Finally, I RESOLVE to hire the best people

Again, I want to emphasize the simple and honest fact that the better performing practices out there are the ones doing the best job at human resources. One way they do this is by hiring the best people they can, even if it costs a little more to do so. This means strict attention must be paid to the hiring process. It is so easy to see how hiring really good people can turbo charge a practice almost overnight.

February 2, 2012 in Practice Management | Permalink | Comments (0) | TrackBack (0)

Physician new year resolutions #8 and #9

I RESOLVE to adopt a healthier personal lifestyle

I’m sure this one is already on your list but I wanted to emphasize it for you again. A healthier lifestyle can only lead to greater productivity not only in the office, but in your personal life as well. We all know what to do to get healthier, unfortunately implementation is oftentimes difficult to achieve. Make it a goal to identify all of those things that get in the way of accomplishing this goal and eliminate them from your life. Why set yourself up to take a premature “dirt nap” anyway???
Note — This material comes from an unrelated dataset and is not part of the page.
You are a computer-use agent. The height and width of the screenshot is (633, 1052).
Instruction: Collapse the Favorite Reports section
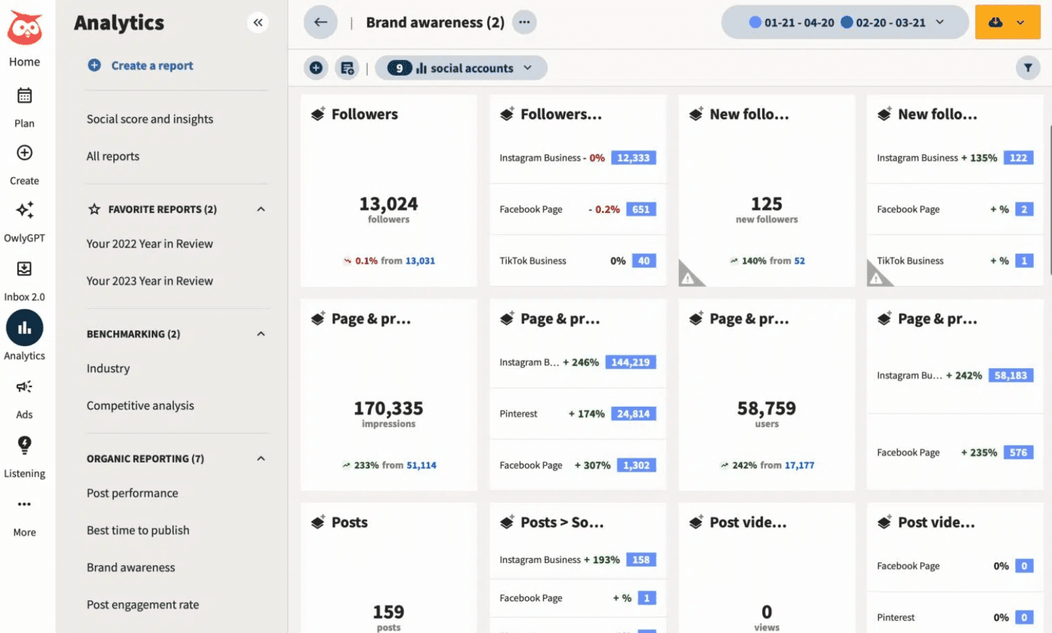coord(261,209)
I RESOLVE to start my own personal financial planning

This includes retirement planning, education planning, budgeting, insurance planning, investment planning, and net worth optimization, just to name a few. As a practitioner who has been working solely with physicians for the last 20 years, let me tell you one simple truth: There are a lot of physicians out there who have to work. Don’t become one of them.

January 31, 2012 in Practice Management | Permalink | Comments (0) | TrackBack (0)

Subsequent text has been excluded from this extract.